Certain directors and officers of the Company participated in the Offering. As a result, the foregoing constitutes a related-party transaction under Multilateral Instrument 61-101 - Protection of Minority Security Holders in Special Transactions ("MI 61-101"). This transaction is exempt from the formal valuation and minority shareholder approval requirements of MI 61-101 pursuant to sections 5.5(a) and 5.7(1)(a) of MI 61-101 as neither the fair market value of the securities issued, nor the consideration provided therefore exceed 25% of the Company's market capitalization.

This press release shall not constitute an offer to sell or the solicitation of an offer to buy nor shall there be any sale of the securities in any state in which such offer, solicitation or sale would be unlawful. The securities being offered have not been, nor will they be, registered under the United States Securities Act of 1933, as amended (the "1933 Act") and may not be offered or sold to, or for the account or benefit of, persons in the United States or "U.S. persons" (as such term is defined in Regulation S under the 1933 Act) absent registration or an applicable exemption from the registration requirements of the 1933 Act any application state securities laws.

About Eguana Technologies Inc.

Based in Calgary, Alberta Canada, Eguana Technologies (EGT: TSX.V) (OTCQB: EGTYF) designs and manufactures high performance residential and commercial energy storage systems. Eguana has two decades of experience delivering grid edge power electronics for fuel cell, photovoltaic and battery applications, and delivers proven, durable, high quality solutions from its high capacity manufacturing facilities in Europe and North America.

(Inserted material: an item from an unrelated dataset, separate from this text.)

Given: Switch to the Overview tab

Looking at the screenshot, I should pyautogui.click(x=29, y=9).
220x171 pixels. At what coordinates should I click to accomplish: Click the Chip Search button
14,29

With thousands of its proprietary energy storage inverters deployed in the European and North American markets, Eguana is one of the leading suppliers of power controls for solar self-consumption, grid services and demand charge applications at the grid edge.

To learn more, visit www.EguanaTech.com or follow us on Twitter @EguanaTech

Neither the TSXV nor its Regulation Services Provider (as that term is defined in the policies of the TSXV) accepts responsibility for the adequacy or accuracy of this news release.

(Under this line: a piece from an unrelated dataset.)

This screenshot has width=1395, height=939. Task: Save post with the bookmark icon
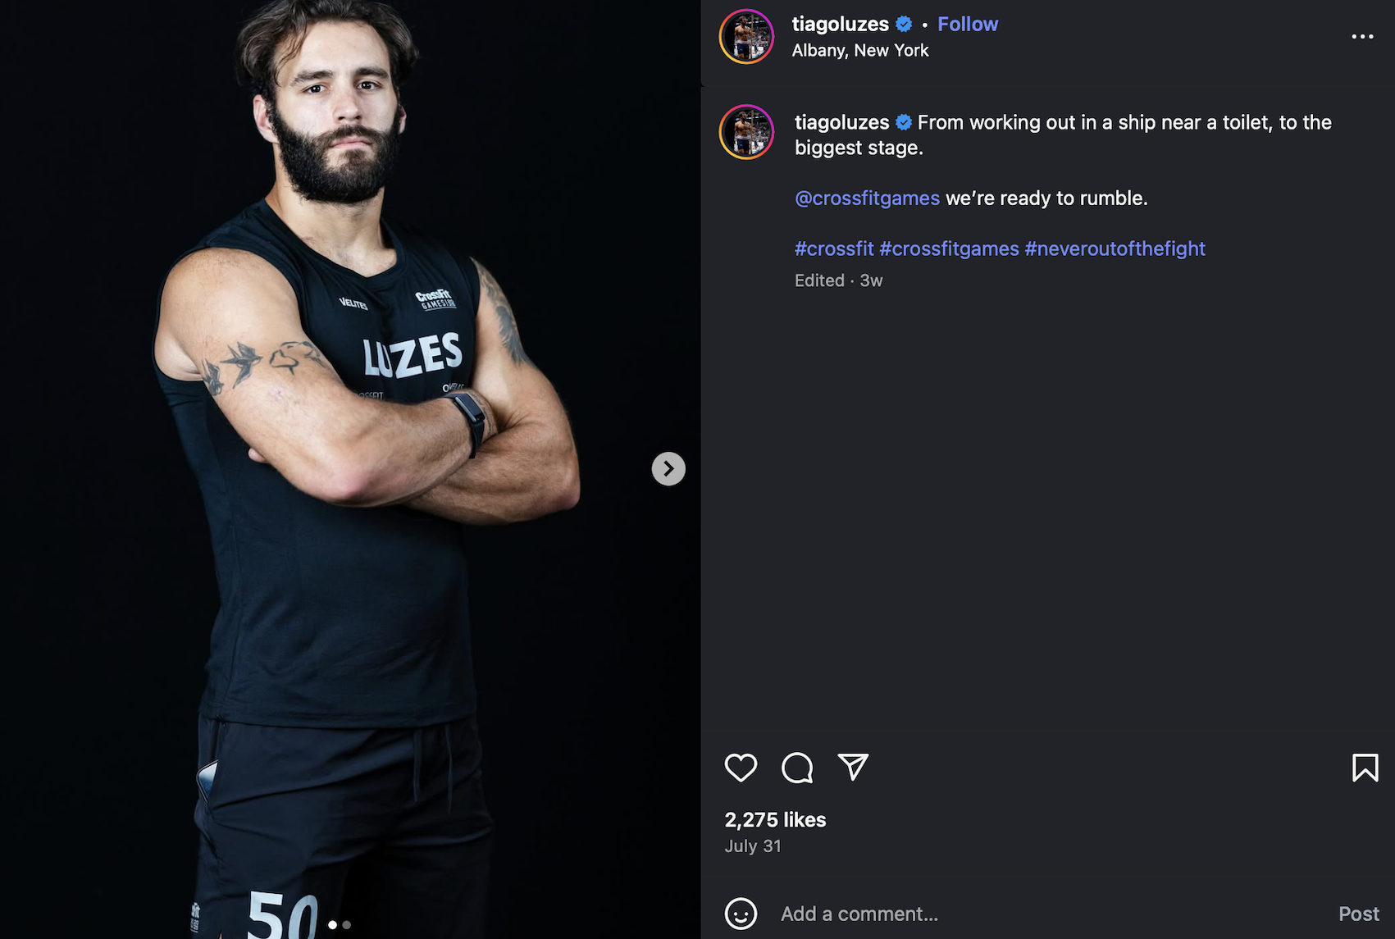[1365, 768]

Cautionary Statement Regarding Forward-Looking Information

This news release contains "forward-looking statements" that are based on expectations, estimates, projections and interpretations as at the date of this news release. Forward-looking statements are frequently characterized by words such as "plan", "expect", "project", "seek", "intend", "believe", "anticipate", "estimate", "suggest", "indicate" and other similar words or statements that certain events or conditions "may" or "will" occur, and include, without limitation, statements regarding the use of proceeds of the Offering, the impact of COVID-19, the expected timing for obtaining a final receipt for the Qualifying Prospectus and receipt of all requisite regulatory approvals, the Company's future financial and business plans and the expected effects thereof. Such forward looking statements involve known and unknown risks, uncertainties and other factors which may cause the actual results, performance or achievements of the Company to be materially different from any future results, performance or achievements expressed or implied by such forward-looking statements. Such risks and other factors may include, but are not limited to, the ability to obtain all requisite regulatory approvals including the approval of the Exchange and those of the securities regulatory authorities in respect of a Qualifying Prospectus; the Company may not use the proceeds of the Offering as intended; the results of business operation; the ability of the Company to acquire further customers; timing and availability of external financing on acceptable terms, the uncertainty surrounding the spread of COVID-19 and the impact it will have on the Company's operations and economic activity in general and those risk factors outlined in the Company's management discussion and analysis as filed on SEDAR. The Company does not undertake to update any forward-looking information except in accordance with applicable securities laws.